そもそも久しく、私は恋愛感情というものを捨てて生きてきたのだ。
考えないように、過ごしてきたのだ。
これからも変わらず一緒に環と過ごしたいのなら。私は、環を選ぶべきなんだろう。
私がまだ恋愛をする気にはなれない、と言えば。きっと環は受け入れて、ゆっくり私のことを見守ってくれる。そして今まで通り、隣にいてくれるはずだ。
それはとてもずるい答えだった。だけど、紛れもない私の本音だ。環を選ぶとしても、現状、私はそう答えざるを得ないだろう。
私が自分に嘘をつくことだって、環は望んでいないだろうし。
たぶん環だって、それには気付いている。
けど、環を選ぶことは。
同時に、若林くんたちと、きっぱり
そればかりは、環は受け入れはしないだろうし。環が自分で納得するならともかく、私のわがままで曲げさせていいようなものではない。

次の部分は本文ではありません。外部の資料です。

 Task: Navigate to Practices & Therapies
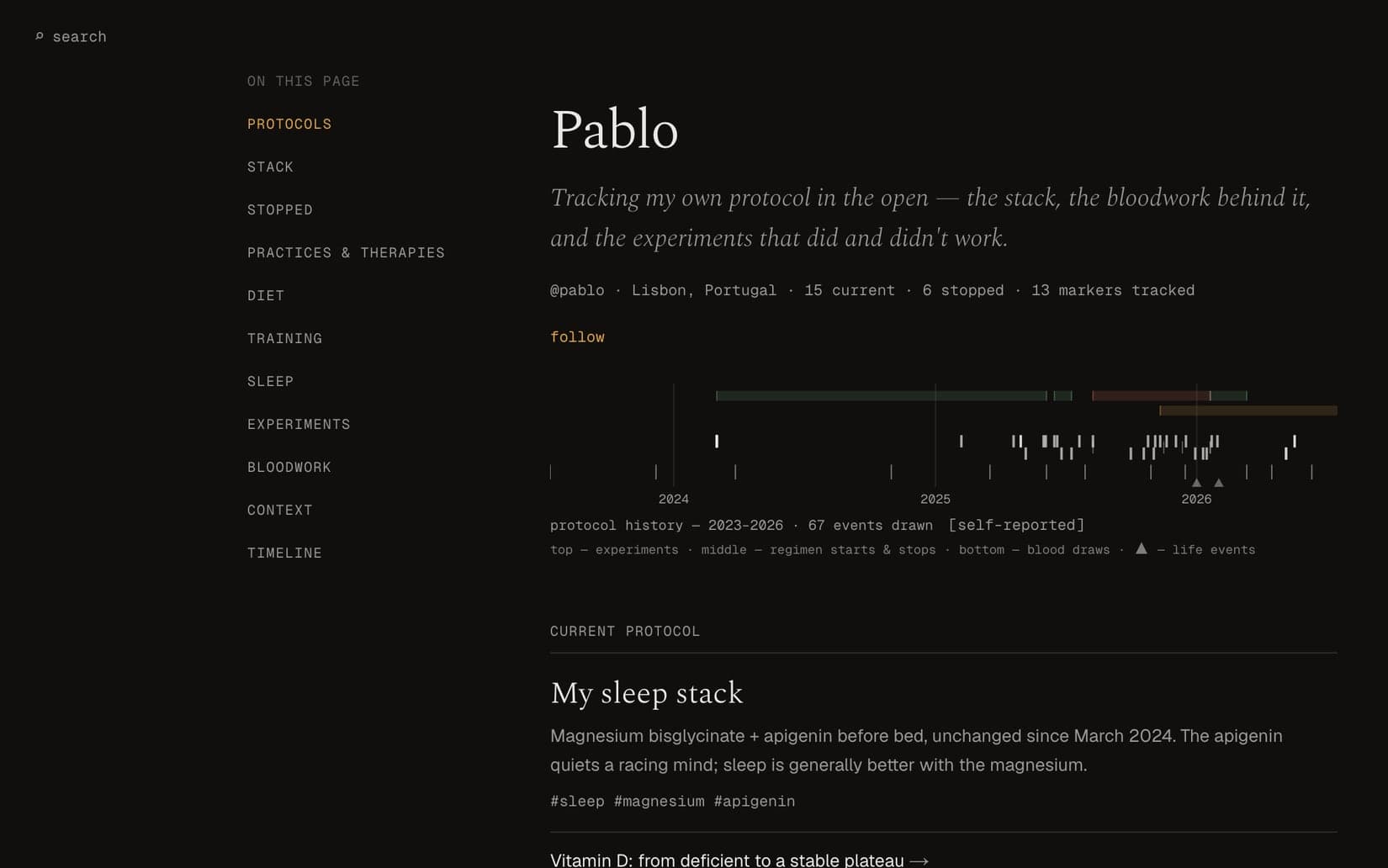(346, 252)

彼らのことを、化物、と評したことは、嫌だったけれど。
環の立場からしたら、簡単に割り切れるものではないだろうことは、理解できる。
環の言うとおり。環と比べたら、まだ二人との付き合いは浅い。毎週サークルと血の提供とで顔をつき合わせてはいるが、言ってしまえば、それだけだ。
だけどもう、私は彼らの事情を知ってしまった。
彼らと出会ってしまった。
無関係じゃ、ない。
なにより。私が環を選ぶということは。
二人にとって、私が彼らを『化物』と見なした、ということを意味するのではないかと感じてしまって。
それが私には、とても恐ろしかった。
もし環を選べば。
奥村くんがどう出るのかは……検討がつかないけれども。
若林くんはきっと私を責めることは一切なく、静かに去っていくだろう。
ごめん、と申し訳なさそうな微笑を残して。
でも。
その想像の中の彼が、とてつもなく傷ついて哀しんでいるように思えて。
勝手な自分の想像なのに、私は無性に苦しくなった。
環のことは大切だ。
だけどそうすると、若林くんと、奥村くんとは。
もう、今までのように、話をすることはできない。
そう思うと、たまらない気持ちになり、じわりと涙が滲んだ。
だけどきっと、泣きたいのは、環の方だ。
私は、答えなくちゃいけない。
選ばなければ、いけない。
でも。
……選ばないと、いけないんだろうか。
ぐるぐる、ぐるぐると、似たような思考を繰り返す。
いつまでたっても、堂々巡りだった。
そうして、悶々と悩んだり、まどろんだりを繰り返すうち、気がついたら朝になっていた。
本日は木曜日。サークルの日だ。
だけど私は、答えの糸口すら見つけられずにいた。まだ三人の誰とも、合わせる顔がない。
正直、大学ごとサボろうかとも思ったけれど、折り悪く今日はサークルで私の班の発表日だった。休むわけにはいかない。仕方なしに、私は重い体を引きずるようにして大学に行った。
とはいえ。結果としてはむしろ、家にいるより相当ましだったといえる。
この日は結局、ずっとサークルの発表準備に追われていたからだ。やるべきことがたくさんあるのは、気が紛れて都合が良かった。
それに、三人と話をする機会も、この日は訪れなかったのだ。
いつも環と過ごしているサークル前の時間は、先輩たちとレジュメの印刷をしていたので、環とは会わず。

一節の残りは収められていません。